Des éditeurs de tous les pays se rencontrent deux ou trois fois par an pour faire évoluer Thema et aboutir à un système de classification standardisé au niveau planétaire. Non sans soulever quelques interrogations. "Avant d’adopter Thema en France, il faudrait déjà que Thèmes Clil soit bien maîtrisé par ceux qui indexent chez les éditeurs, estime Bernard Strainchamps. Même en bibliothèque, les gens qui font de la classification toute la journée ne maîtrisent pas tout, alors je ne suis pas sûr que Thema soit prêt à être assimilé." La commission Fel de la Clil devait terminer pour le Salon du livre de Paris un mapping officiel permettant de passer de Thèmes Clil à Thema. De plus, une nouvelle version de Thema devrait être annoncée à la Foire du livre de Londres, à la mi-avril. Au SNE, Virginie Clayssen se veut rassurante : "Nous communiquerons sur Thema auprès des éditeurs dès qu’ils auront fini leur mutation vers Thèmes Clil." Pour Bernard Strainchamps, les métadonnées produites par les éditeurs ne suffisent pas, de toute façon, et des efforts doivent aussi être faits de part et d’autre : "Les éditeurs doivent s’améliorer, c’est certain, mais si l’on ne veut pas se retrouver avec un catalogue unique, il faut aussi que les libraires enrichissent les métadonnées de leur côté, plaide-t-il. Ainsi ils montreront qu’ils apportent toujours quelque chose dans le circuit du livre numérique."
(1) Librement disponibles sur www.cercledelalibrairie.org.
Une richesse d’indexation unique
Pour le directeur général d’Electre, Philippe Beauvillard, la production et le traitement des métadonnées constituent un métier en soi.
Philippe Beauvillard - Dans la sphère de l’édition professionnelle Electre tend, pour l’imprimé et progressivement pour le numérique, à l’exhaustivité, à la plus grande exactitude dans la description de chaque ouvrage, notamment par le contrôle "livre en main", et à la plus grande réactivité (intégration des à-paraître). Elle apporte une richesse d’indexation unique, une structuration par le "modèle œuvre", et un moteur de recherche performant.

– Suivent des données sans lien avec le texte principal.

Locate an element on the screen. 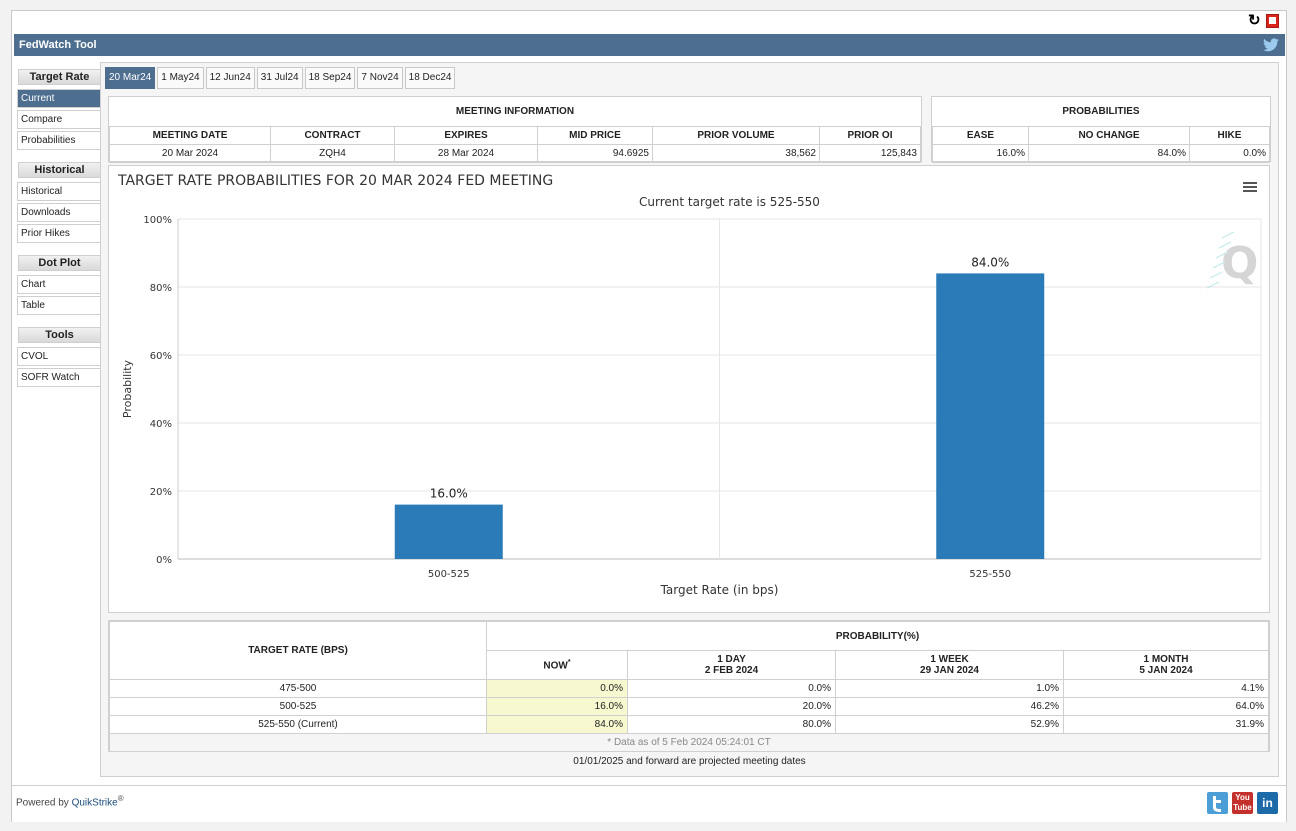  expires-value: 28 Mar 2024 is located at coordinates (466, 153).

Le principal défi, dans un contexte économique qui nous conduit à orienter nos prix à la baisse, est de traiter des volumes sans cesse croissants (le numérique s’ajoutant désormais à l’imprimé) et de maintenir une avance technologique répondant aux exigences des utilisateurs.

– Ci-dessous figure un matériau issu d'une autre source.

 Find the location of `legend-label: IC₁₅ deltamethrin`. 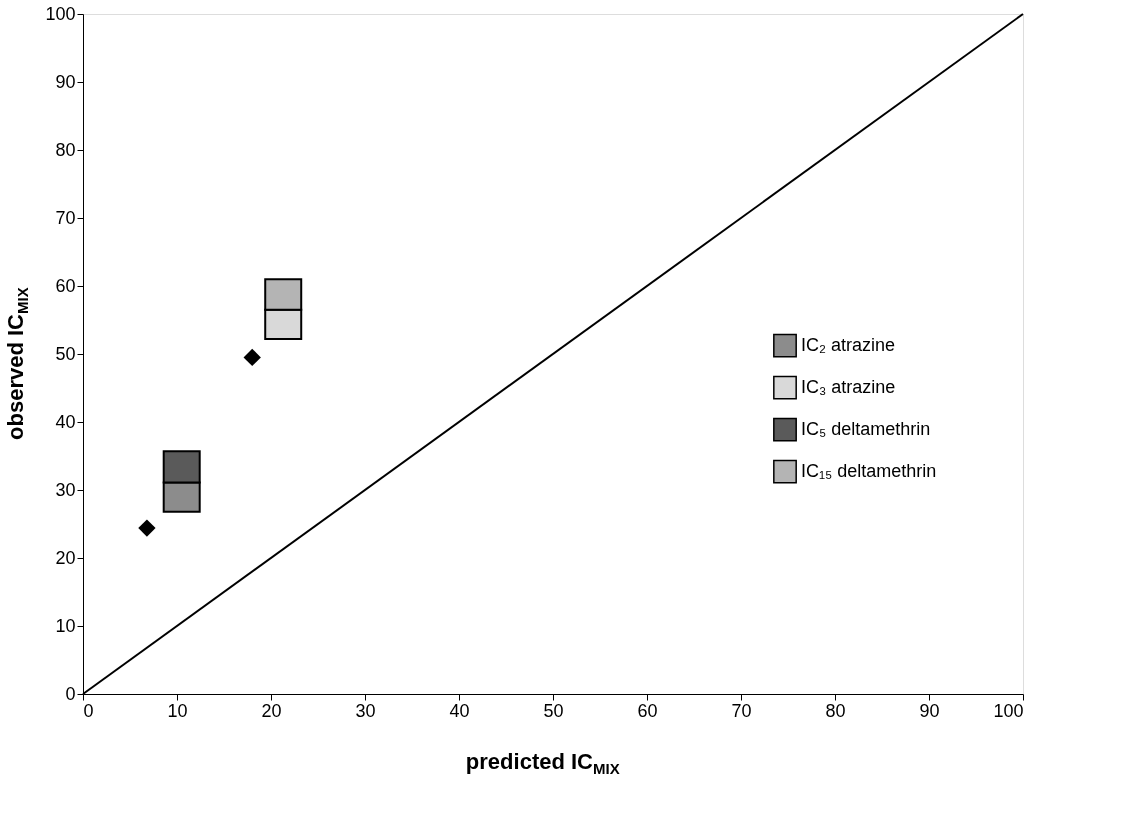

D’où la nécessité de renforcer encore nos points forts, avec prochainement des améliorations substantielles d’ergonomie et un nouveau moteur de recherche, mais aussi d’apporter des services nouveaux à nos clients (intégration de bases disques, DVD et jeux vidéo). Services associés aux métadonnées et personnalisation sont donc des orientations majeures pour l’évolution d’Electre.com.

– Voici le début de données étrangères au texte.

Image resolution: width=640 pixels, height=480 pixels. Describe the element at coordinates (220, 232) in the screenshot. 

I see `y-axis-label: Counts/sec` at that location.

Il s’agit d’abord d’une prise de conscience, au-delà de celle qui naturellement existe dans les groupes importants : la mise en avant des livres, tant imprimés que numériques, ne saurait se contenter de métadonnées médiocres ou incomplètes. Or la production et le traitement de ces métadonnées constituent un métier en soi.
Les instances internationales encouragent donc les éditeurs, dans tous les pays, à se tourner vers les agences locales spécialisées dans la production et le traitement des métadonnées. C. F.